THE PUREST BEAUTY! …
This was our reaction to the first play-through of one of the Johann Mattheson Adagios (from an almost illegible score from the archives of the Royal Library in Copenhagen). After having recorded 51 unique movements, we have become acquainted with a wealth of characters: the jovial, the choleric, the amorous, the sorrowful and the depressed, to name but a few.
In the manner of an "Opera Seria" the sonatas begin happily and innocently, moving towards sorrow and disaster in the sonatas on the second CD. The music dies in the 11th sonata! It is, however, brought to life again in the 12th sonata with the musical inspiration from one of the greatest musicians of the time, the Italian Arcangelo CoreIli.
The view of Mattheson as a great musician is shared by his Hamburg compatriot Johannes Brahms.

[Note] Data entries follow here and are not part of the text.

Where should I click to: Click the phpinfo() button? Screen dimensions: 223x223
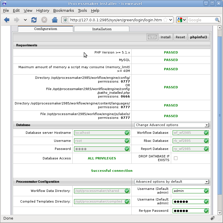pos(199,37)
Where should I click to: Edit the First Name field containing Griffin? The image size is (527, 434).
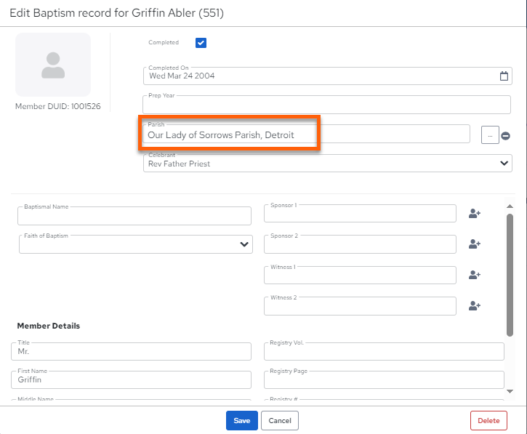pyautogui.click(x=131, y=380)
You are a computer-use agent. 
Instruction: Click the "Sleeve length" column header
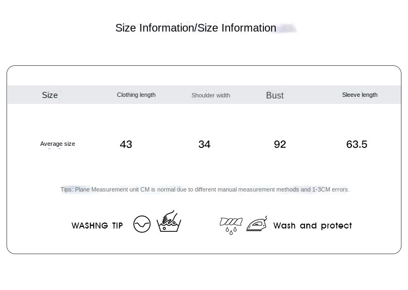point(360,95)
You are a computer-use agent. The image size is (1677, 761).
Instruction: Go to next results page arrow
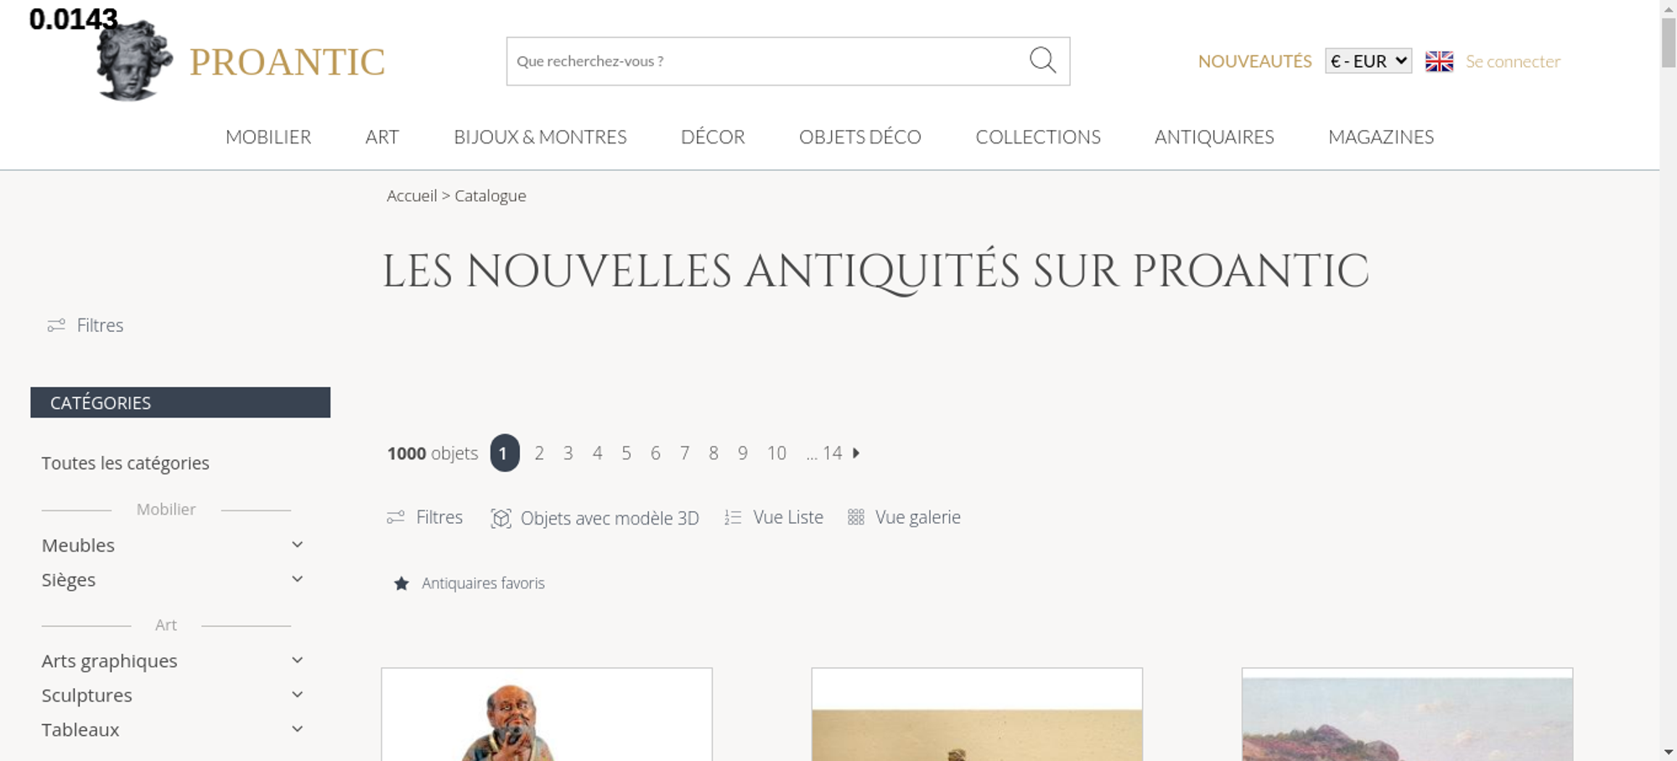[x=856, y=453]
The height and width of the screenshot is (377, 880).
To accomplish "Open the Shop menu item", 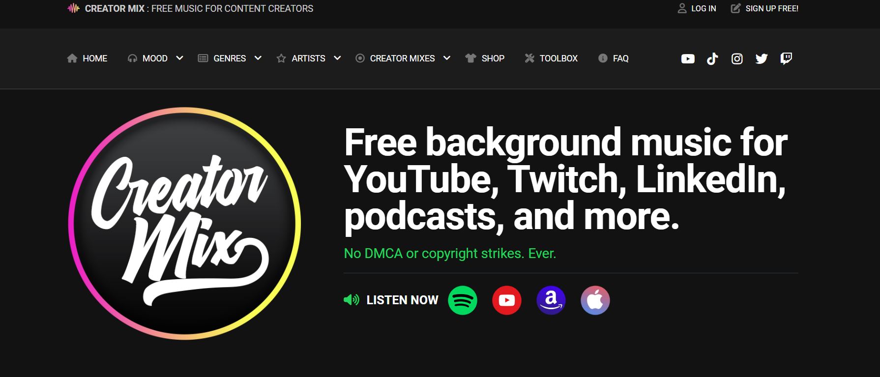I will point(485,58).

As a young man Brahms (in 1847) found a Mattheson treatise on keyboard playing in a Hamburg bookstall, and at Christmas 1855 he was given a copy of Mattheson's book "Der vollkommene Kapellmeister", as a present from his friend, the violinist Joseph Joachim. Brahms had been looking for this book and studied it thoroughly.
This recording of "The usable Virtuoso" ("Der brauchbare Virtuoso") is the first recording ever of this outstanding music performed on the baroque violin with basso continuo.